Balzac’s La Comedie Humaine (The Human Comedy) is a cycle of approximately 90 novels, novellas, and short stories portraying French society during the 19th century period of Restoration and July Monarchy.  In the late 19th century, Ellen Marriage translated most of them into English for a project edited by George Saintsbury.  Although perhaps a dozen  are available in modern translations, we must still depend for the majority on Marriage’s translations.

IMG_2292Probably most of you have a copy of Pere Goriot (or Father Goriot, or Old Man Goriot).

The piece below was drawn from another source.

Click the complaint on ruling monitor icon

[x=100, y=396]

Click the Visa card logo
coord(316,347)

I thought mine was in the back room, but I couldn’t find it.

Our book database said we had no Balzac.

It turned out Balzac’s books were catalogued under de Balzac.  I’m sure that’s proper, but I just call him Balzac.

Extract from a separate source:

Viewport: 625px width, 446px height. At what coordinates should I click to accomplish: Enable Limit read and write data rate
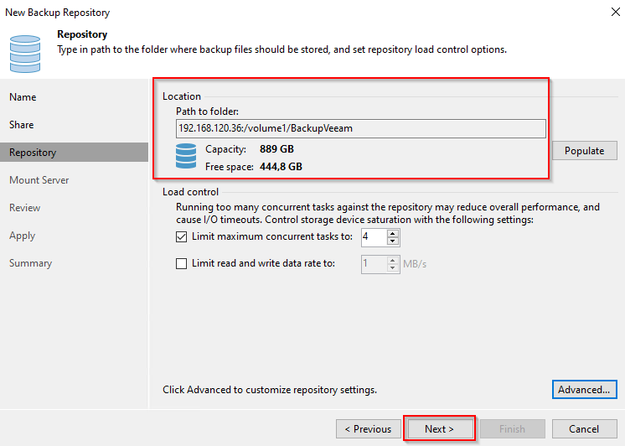point(182,263)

I started reading Pere Goriot Saturday night, and by Sunday night it had been deconstructed.

That may mean semiotic analysis to some of you.  To me it simply means that the cover fell off.

Pere Goriot Deconstructed

Pere Goriot Deconstructed

In this stunning, disturbing novel, we meet the widow Madame Vauquer and her seven lodgers at a cheap boarding house in a poor neighborhood in Paris.  At first glance they are an unexceptional lot, but all have complicated pasts and financial problems:  the best apartment is inhabited by Madame Couture, the kind widow of a commissary-general, and her ward, Victorine Taillefer, a schoolgirl whose father has disinherited her.  In two suites on the third floor live Poiret, a colorless, dull old man, and Monsieur Vautrin, a brilliant, blunt, greedy middle-aged man who claims to be a retired merchant.  On the fourth floor are a shrewd spinster, Mademoiselle Michionneau; Pere Goriot, a retired vermicelli manufacturer; and Eugene de Rastignac, a law student.

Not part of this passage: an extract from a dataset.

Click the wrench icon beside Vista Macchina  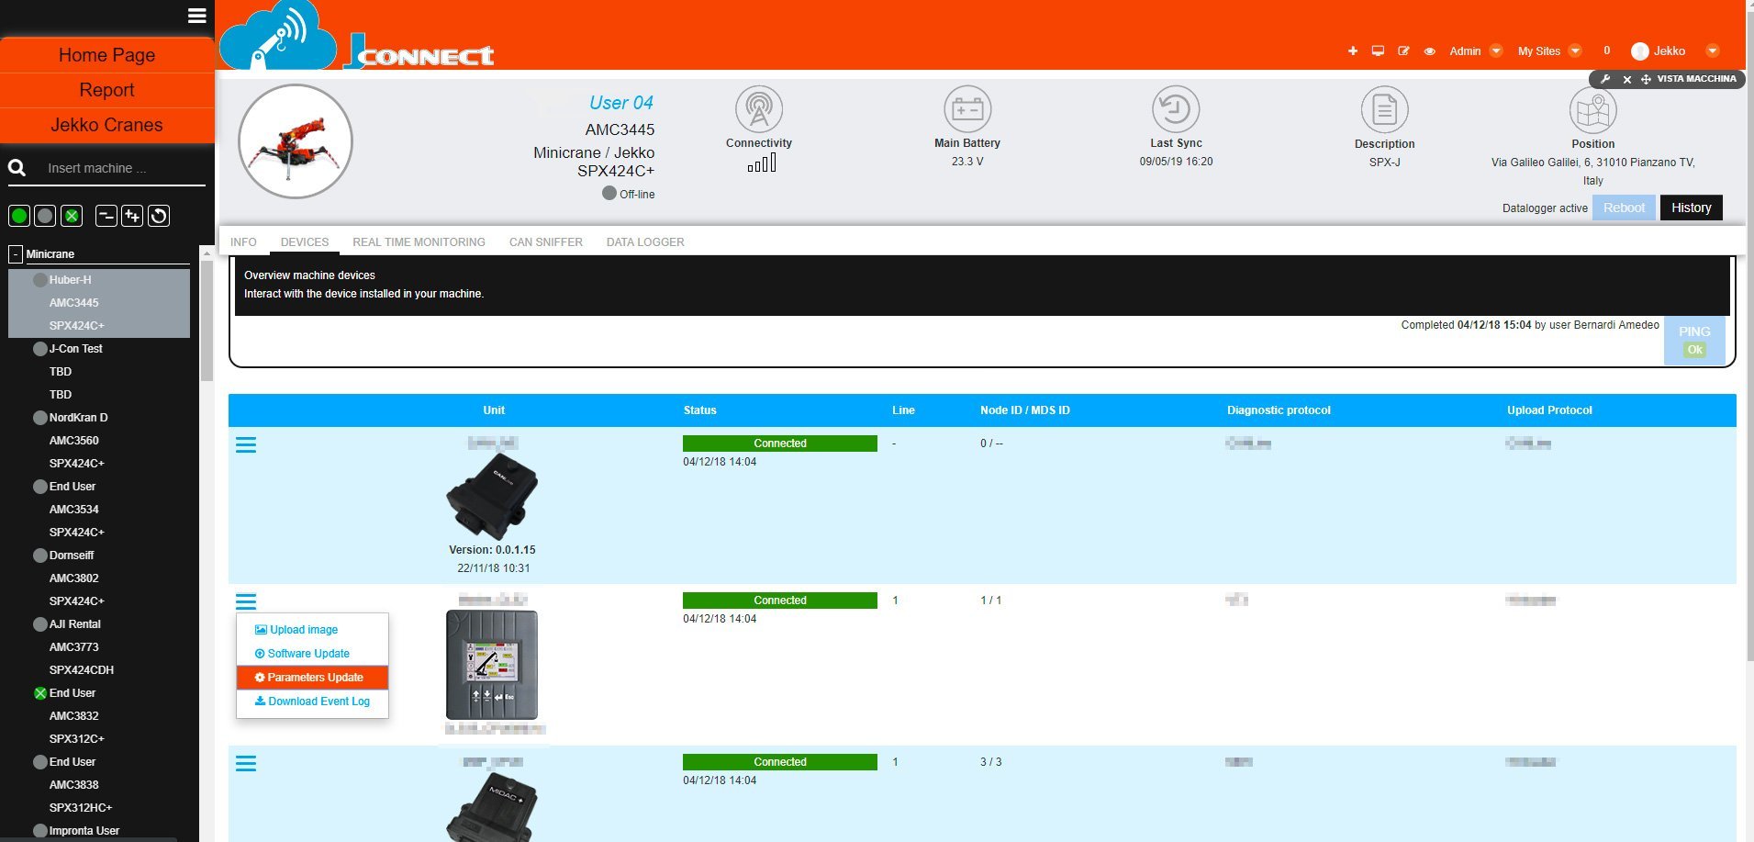coord(1605,79)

Overnight, the charming Eugene becomes obsessed with luxury and women.  In the glittering upper-class society he suddenly aspires to, he finds incomprehensible social barriers, debts, and infidelity.  He is infatuated with Countess de Restaud, a beautiful married woman whose manner changes after he mentions that he saw his fellow lodger Pere Goriot leaving her house on a private staircase.

He has no idea what he said to alienate the Restauds.  He goes to his wealthy cousin, the Viscountess de Beauseant, and begs her to be his tutor in society.

“Yes, indeed.  I am such an ignoramus that I will set everyone against me, unless you will help me.  I believe it must be terribly hard to meet in this city any young, beautiful, rich, and elegant woman whose heart is free.  I need someone to explain for me what you women understand so well:  Life.”

The Viscountess explains that Goriot is the father of the Countess, who married “up,” and that her husband will not permit her to “receive” him.  Pere Goriot’s other daughter, Delphine de Nucingen,  also married up:  her husband is a banker, and she, too, stays away from her father unless she wants money.

At the lodging house, people joke that Goriot has two mistresses:  no one believed him when he said  the well-dressed women who visited him were his daughters until Eugene interceded and confirmed it.  Pere Goriot is so besotted with his daughters that he lives in dire poverty so he can pay their debts for diamonds and gold lame dresses.

On the Viscountess’s advice, Eugene pursues the beautiful Delphine de Nucingen amorously to break into Parisian society.  When his fellow lodger, Monsieur Vautrin, proposes a horrifying financial scheme that will help Eugene but send him over the edge from immorality into criminality, Eugene staunchly tries to refuse.

Eventually he understands the true horrors of society in the form of Goriot’s two daughters’ exploitation of their father.

Near the end, Eugene says:

“I am in hell, and I must stay where I am.  Whatever evil you hear of society, believe it; there is no one, not even a Juvenal, who could paint the horror of it, covered though it be with gold and precious stones.”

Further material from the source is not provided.